The second part of the question was quite interesting. I have had the opportunity to be active in various sectors, which has greatly expanded my view of an organization. I thought back with pleasure on the really great projects in contact centers that I was able to head several years ago. The challenge then in particular was to offer high-quality service provision using the resources available: ensuring that when customers call in, they don’t have to wait too long, and that they are helped by the right person with the right know-how; that the employees’ productivity is high; that all the work doesn’t have to be done at specific peak moments, etc. The solutions for this were mostly in the better prediction of the work based on historic data and based on external factors, like the weather forecasts, as well as in the better planning the work that could be planned, providing flexibility in the working schedules, and being able to respond quickly by aligning the work (the number of phone calls or emails per language, per subject, etc.) hour by hour, or even minute by minute, with the capacity available. It was also often a matter of good teamwork between the marketing department, which would launch campaigns (and therefore partially influenced the workload), and the contact center, which received the questions or orders. It was/is then the task to plan everything strategically (in the long term), tactically, and operationally (hour by hour).

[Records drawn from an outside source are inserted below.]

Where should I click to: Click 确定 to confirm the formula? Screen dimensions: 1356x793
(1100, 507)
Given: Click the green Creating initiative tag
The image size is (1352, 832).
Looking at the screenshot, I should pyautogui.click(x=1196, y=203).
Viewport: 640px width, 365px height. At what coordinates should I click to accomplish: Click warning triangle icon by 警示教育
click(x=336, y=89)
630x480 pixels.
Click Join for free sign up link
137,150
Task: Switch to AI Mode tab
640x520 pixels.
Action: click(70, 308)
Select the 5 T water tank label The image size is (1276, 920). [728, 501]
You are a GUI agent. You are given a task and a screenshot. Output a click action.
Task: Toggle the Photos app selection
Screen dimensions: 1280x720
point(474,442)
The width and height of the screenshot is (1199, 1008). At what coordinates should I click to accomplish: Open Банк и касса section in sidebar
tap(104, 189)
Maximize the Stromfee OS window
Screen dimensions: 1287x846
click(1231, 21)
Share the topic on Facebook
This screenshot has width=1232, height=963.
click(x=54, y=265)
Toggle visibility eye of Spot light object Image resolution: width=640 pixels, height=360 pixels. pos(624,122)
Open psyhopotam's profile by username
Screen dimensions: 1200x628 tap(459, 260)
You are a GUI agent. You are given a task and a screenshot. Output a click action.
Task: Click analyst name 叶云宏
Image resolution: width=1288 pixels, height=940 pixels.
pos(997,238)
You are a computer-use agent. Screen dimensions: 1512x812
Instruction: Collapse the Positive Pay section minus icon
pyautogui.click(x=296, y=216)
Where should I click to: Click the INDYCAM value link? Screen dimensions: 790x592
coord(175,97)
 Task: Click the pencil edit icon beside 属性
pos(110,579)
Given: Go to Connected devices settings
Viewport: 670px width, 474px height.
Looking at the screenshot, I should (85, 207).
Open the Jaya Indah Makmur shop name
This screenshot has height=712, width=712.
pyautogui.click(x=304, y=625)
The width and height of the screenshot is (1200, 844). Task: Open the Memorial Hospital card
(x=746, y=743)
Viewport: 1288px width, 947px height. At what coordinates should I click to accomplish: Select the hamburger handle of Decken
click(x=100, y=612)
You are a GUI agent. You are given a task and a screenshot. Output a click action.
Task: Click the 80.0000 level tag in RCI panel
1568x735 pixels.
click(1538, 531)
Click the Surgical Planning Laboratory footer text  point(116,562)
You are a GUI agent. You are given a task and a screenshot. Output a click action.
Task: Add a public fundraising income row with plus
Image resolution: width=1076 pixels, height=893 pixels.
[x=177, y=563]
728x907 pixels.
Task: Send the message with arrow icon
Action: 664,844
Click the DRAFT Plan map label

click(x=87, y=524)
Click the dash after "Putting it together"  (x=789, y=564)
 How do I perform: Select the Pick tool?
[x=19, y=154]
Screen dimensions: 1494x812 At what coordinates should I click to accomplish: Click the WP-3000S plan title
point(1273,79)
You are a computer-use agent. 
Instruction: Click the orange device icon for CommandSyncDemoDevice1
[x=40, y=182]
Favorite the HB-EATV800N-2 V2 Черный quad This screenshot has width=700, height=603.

And now I come to the point of why hospitals can learn something from a contact center. To what extent does good management of the hospital’s capacity (consultation spaces, OR capacity, bed counts) vary from the good management of a contact center? There is a big difference… A hospital is after all much more complex. There is a much greater variety of ‘products’ that must be planned, many more competences to manage, many more stakeholders that are involved (medical department, nursing department, patient administration, logistics, etc.), and last but definitely not least, there is the patient.
Which tools and methods do we use to manage this complexity? Do we bother with predictions? Do we align the OR planning with the bed counts or vice versa? What about the consultation planning? Do we plan strategically? Do we monitor the bed capacity minute by minute? Do we dismiss the patients at the right time? How do we align the effort of the nursing staff with the number of patients? How do we ensure that there is flexibility among the various medical services/nursing units? It’s just… so much more based on intuition than from a well-organized planning process that is supported by the right tools.
This is why we at Möbius feel so strongly about integral capacity management in the healthcare sector and real-time steering of the available capacities. And to do this, we use intelligent tools, like HOTflo (www.hotflo.nl). We combine our expertise with regard to planning with a good tool that allows us to make better predictions, to plan better, and to ensure that the deployment of the nursing staff is aligned with the actual needs. Does this yield anything? Most definitely: better bed occupation, better distribution of the workload through time and therefore allow the healthcare providers to get some rest, (temporary) reduction in beds, having the most competent healthcare provider treat the patient in the right bed, etc., all of which improves quality for the patients. Smart algorithms can support the human brain in this difficult process, just like in a contact center… just with more impact. After all, there is still a difference between a customer who doesn’t have to be put on hold for too long on the phone and a loved one who gets the best healthcare in the right bed from a competent, ‘composed’ healthcare provider. This is why I like working in the healthcare sector so much.